Escândalo numa escola perto de Brasília
Fernando Fernandes e Juvenal Campos, inspectores da
Polícia Civil de Brasília encarregues da investigação, informaram que a
menina estava a caminhar num corredor da escola durante um intervalo das
aulas quando foi empurrada pelos agressores para dentro de uma sala
vazia.
No local, a adolescente, apavorada ante a
agressividade dos colegas, quase todos com 16 e 17 anos e um deles já
com 19, foi obrigada a tirar toda a sua roupa.
De
seguida, a menina foi forçada a fazer sexo oral com os colegas, enquanto
outros guardavam a porta, para impedir a entrada de alguém.
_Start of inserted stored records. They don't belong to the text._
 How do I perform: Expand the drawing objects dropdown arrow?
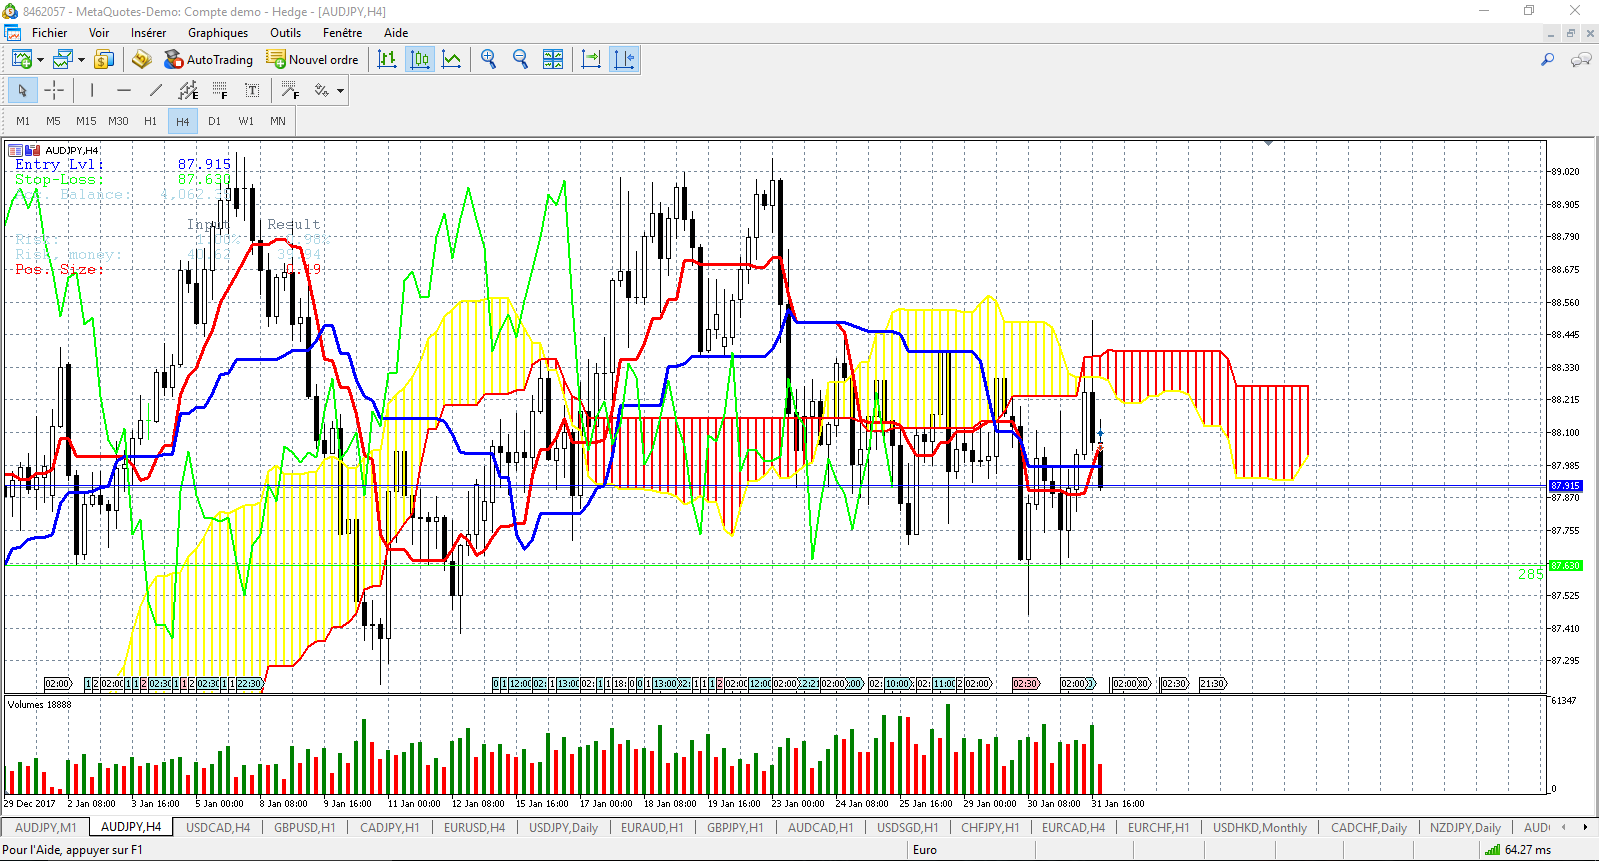click(341, 91)
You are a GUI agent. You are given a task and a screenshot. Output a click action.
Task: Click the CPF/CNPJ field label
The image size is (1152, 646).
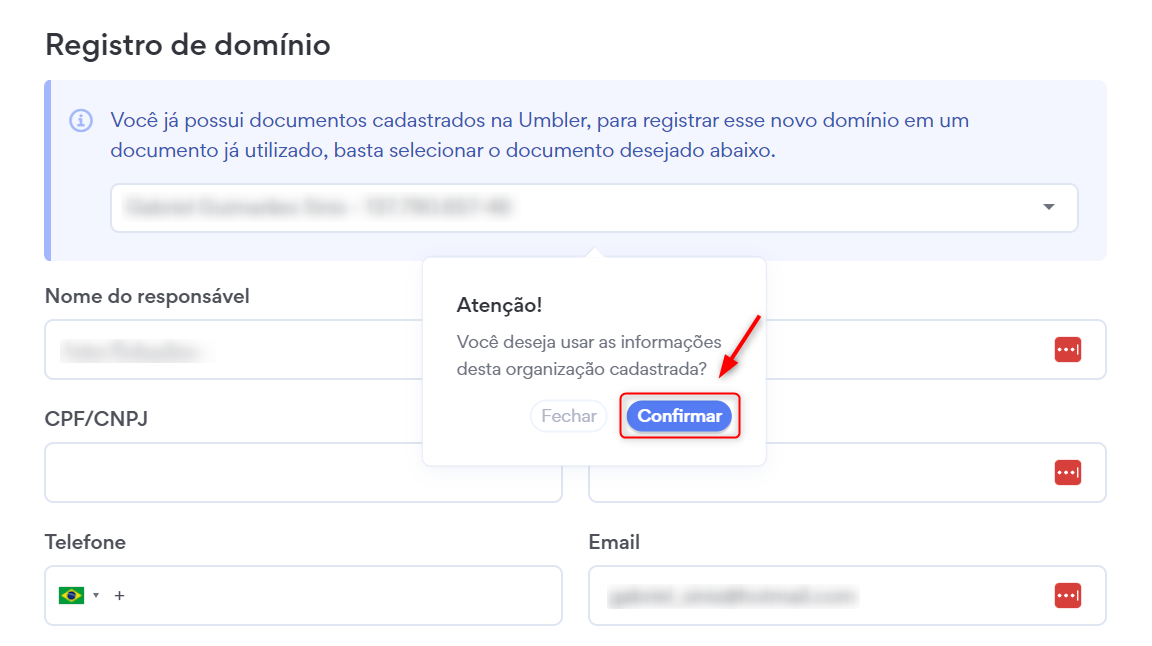pos(96,419)
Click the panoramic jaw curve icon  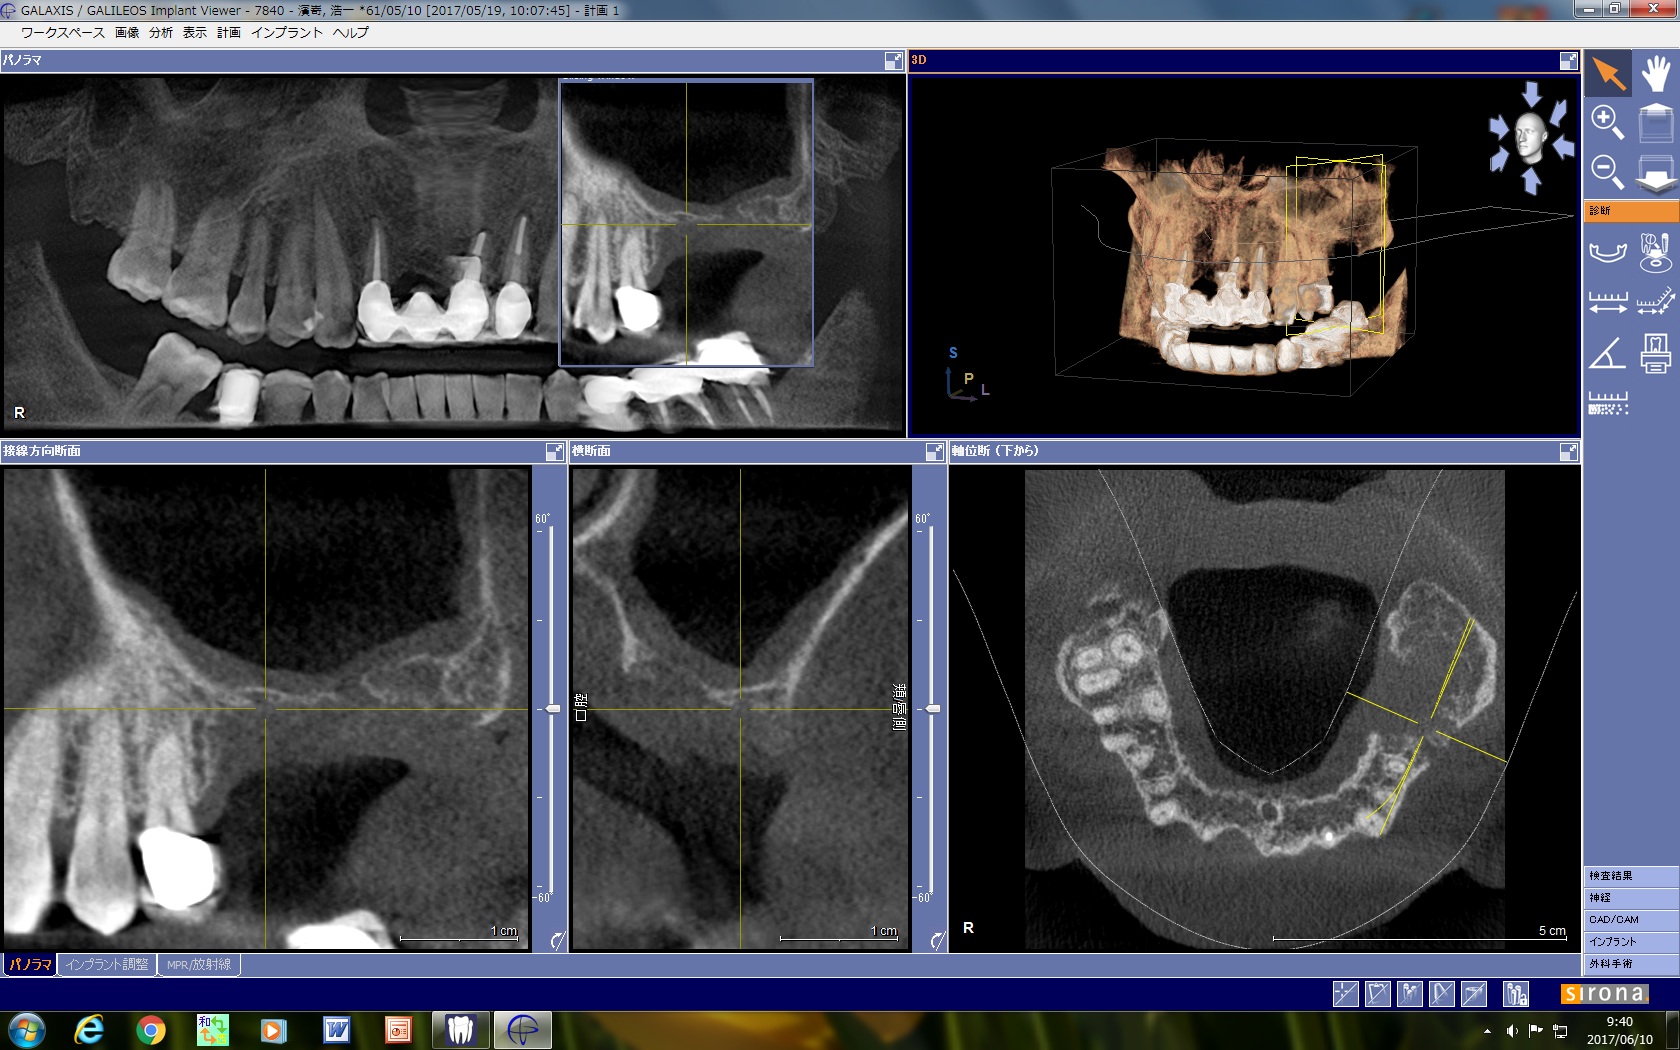[x=1607, y=251]
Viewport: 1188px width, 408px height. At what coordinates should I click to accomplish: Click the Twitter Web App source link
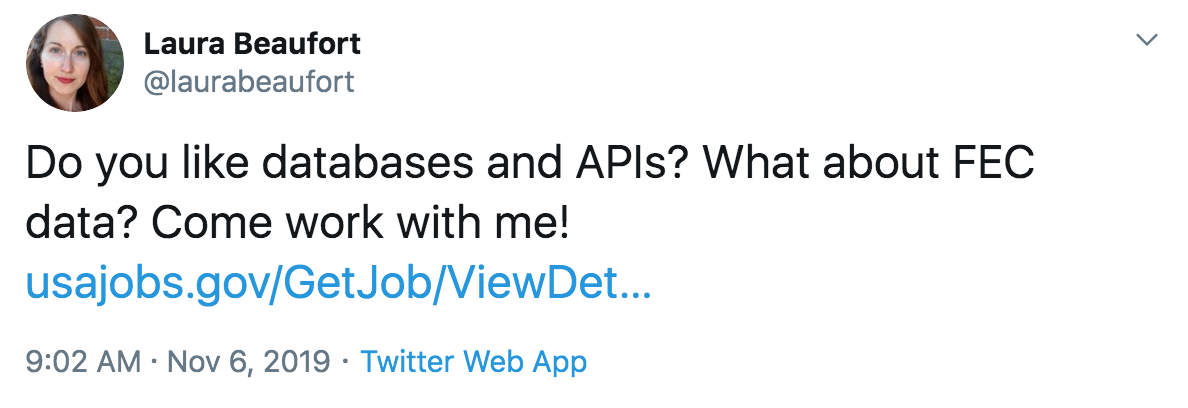click(x=474, y=361)
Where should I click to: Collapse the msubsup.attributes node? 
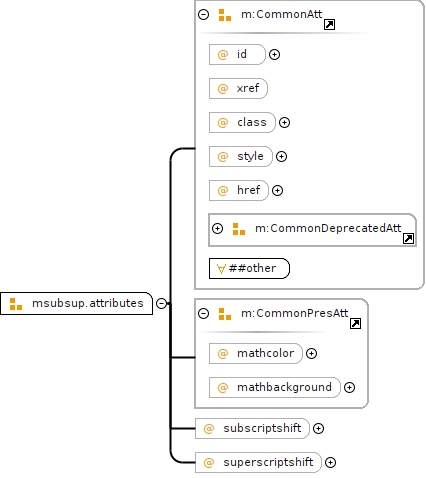[161, 303]
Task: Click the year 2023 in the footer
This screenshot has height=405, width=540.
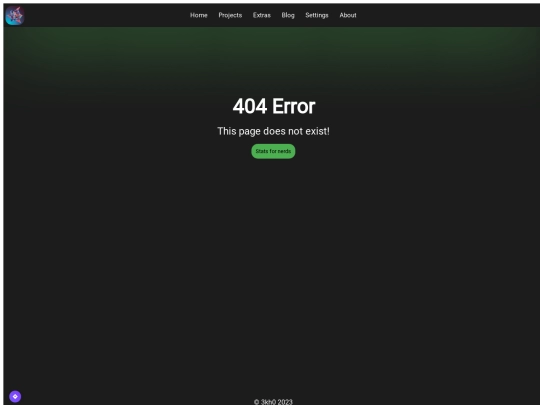Action: (285, 402)
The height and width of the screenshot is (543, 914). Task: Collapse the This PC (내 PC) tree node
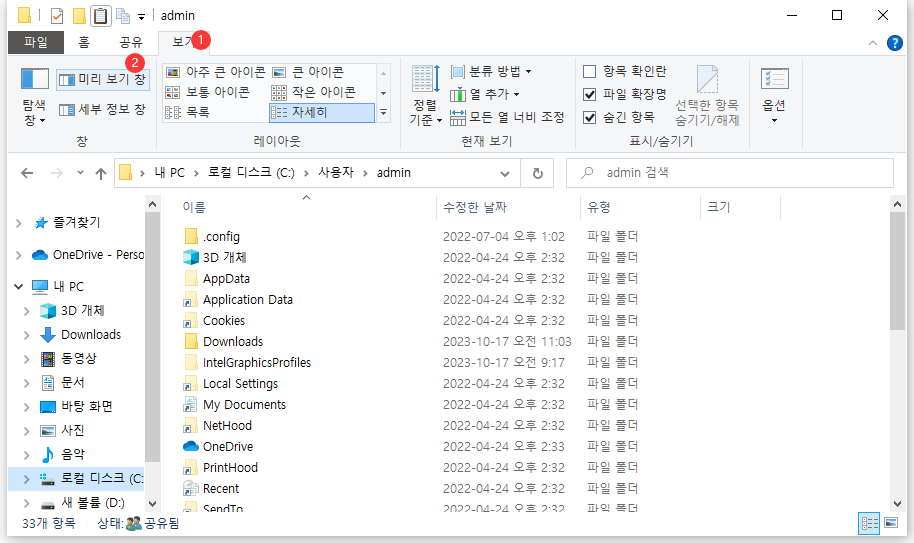pyautogui.click(x=19, y=287)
Ainda
segundo a polícia, os agressores ameaçaram a vítima, dizendo-lhe que não
poderia denunciar os abusos a ninguém e não podia faltar à escola.
Nos
dois dias seguintes, a adolescente foi novamente forçada a ir com os
agressores até uma sala vazia e a repetir o sexo oral, até que o seu
comportamento nervoso e fugidio em casa chamou a atenção da família, que
a interrogou e conseguiu que ela relatasse os abusos sofridos na
escola.
Segundo Fernando Fernandes, a adolescente,
muito abalada e constrangida, não quer falar mais no assunto, mas há
indícios de que além dos sete alunos já identificados, outros possam ter
abusado dela, e o inspector quer saber como isso foi possível durante
três dias sem que a direcção da escola, que se recusou a comentar o
assunto, tenha sabido ou tomado alguma providência.